* [Description de la tâche]
Pouvez-vous reproduire à l'identique les données, de la ligne qui contient « Where should I click to: Open » jusqu'à celle qui contient « coord(58,173) », ces deux lignes incluses, en laissant les images hors de votre réponse ?

* [Données fournies]
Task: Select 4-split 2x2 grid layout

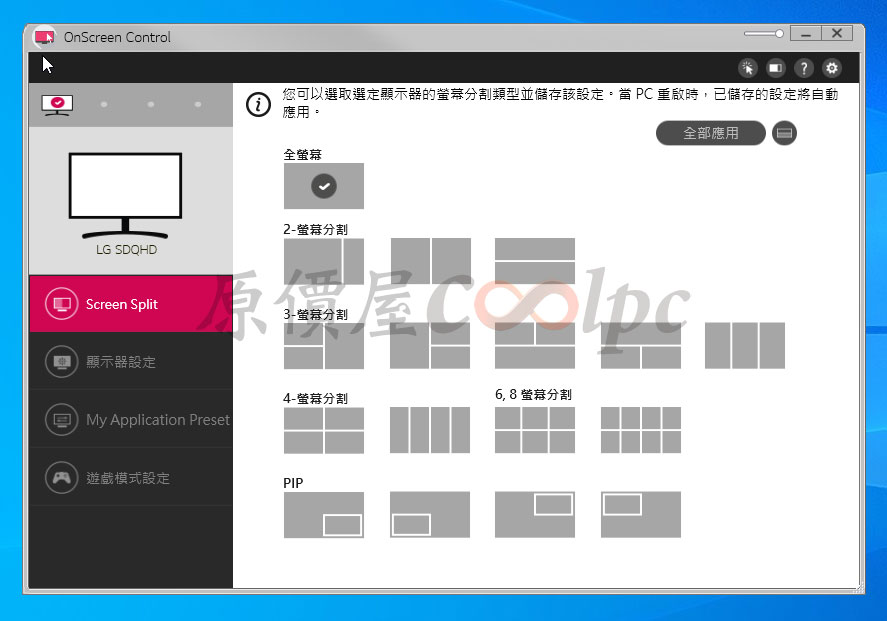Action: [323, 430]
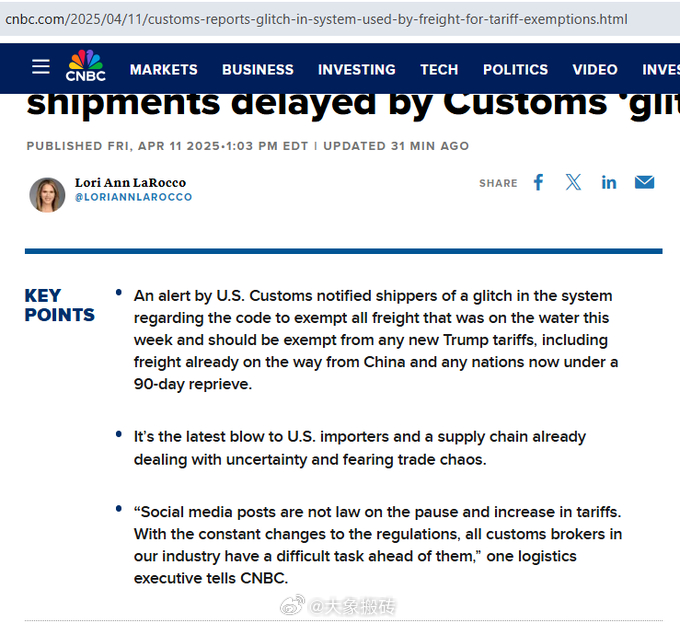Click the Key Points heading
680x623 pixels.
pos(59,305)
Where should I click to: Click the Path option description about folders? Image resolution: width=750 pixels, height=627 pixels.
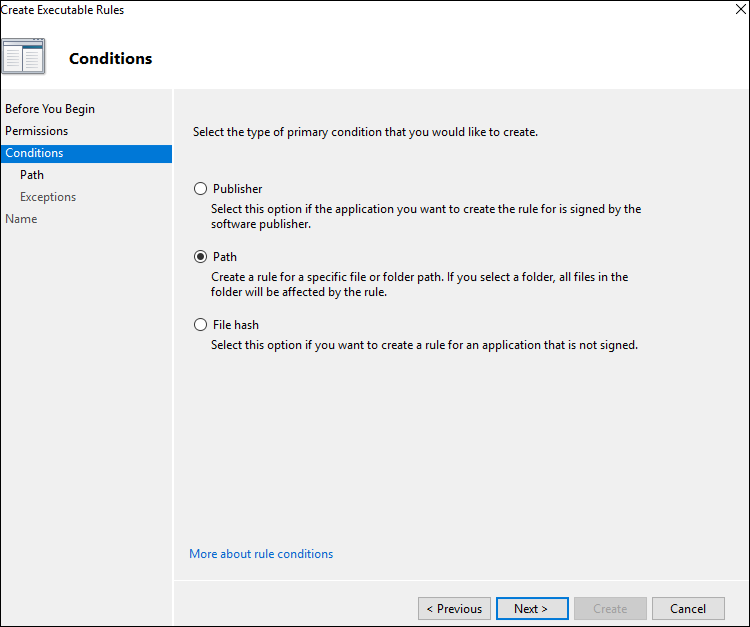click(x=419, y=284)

...

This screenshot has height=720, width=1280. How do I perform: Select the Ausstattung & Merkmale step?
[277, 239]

==

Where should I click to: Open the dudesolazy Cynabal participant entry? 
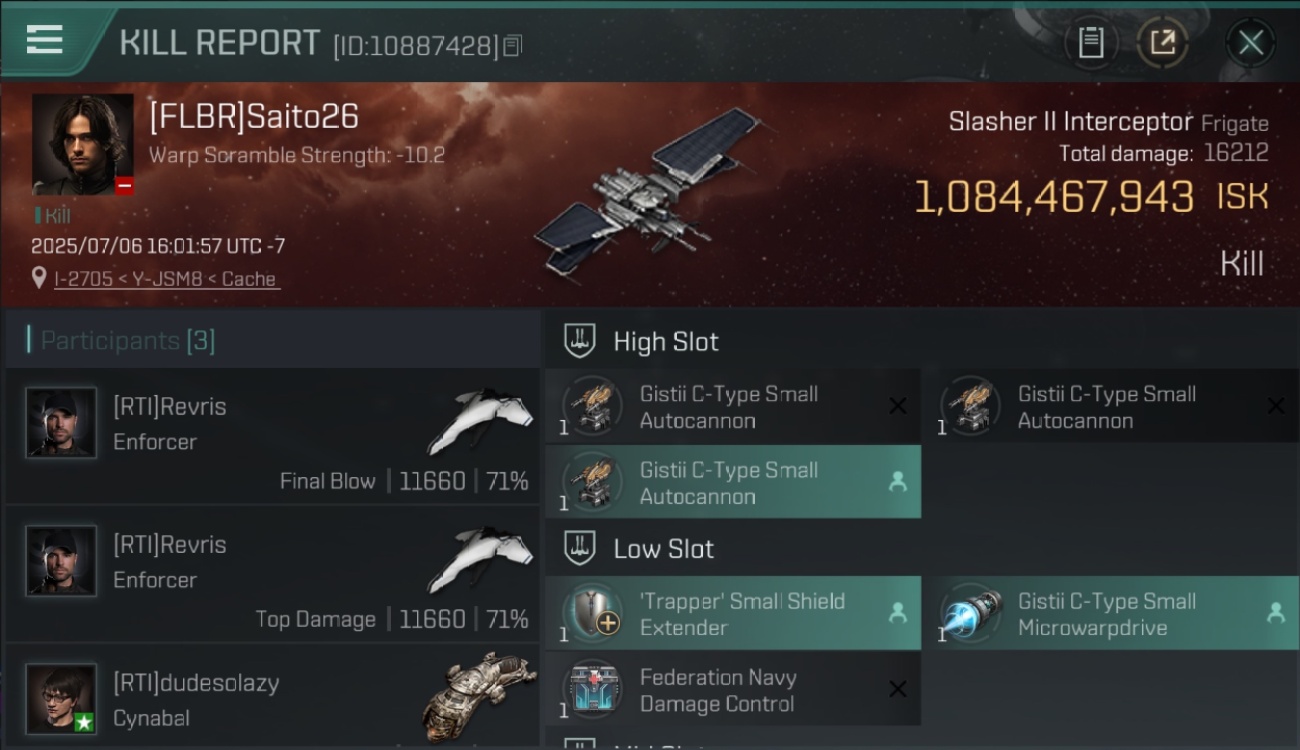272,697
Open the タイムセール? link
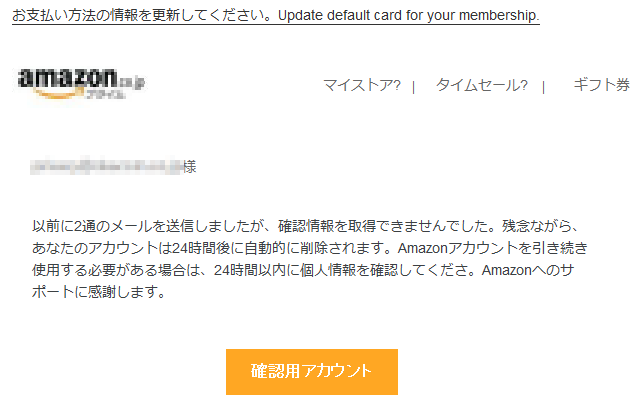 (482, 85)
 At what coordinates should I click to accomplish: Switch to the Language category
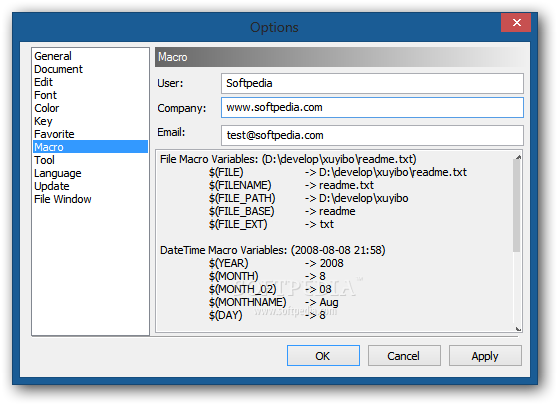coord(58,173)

* [Corrigé de l'exercice]
Where should I click to: Open the dudesolazy Cynabal participant entry? 
272,697
Open the タイムセール? link
 (482, 85)
 At what coordinates should I click to accomplish: Switch to the Language category
coord(58,173)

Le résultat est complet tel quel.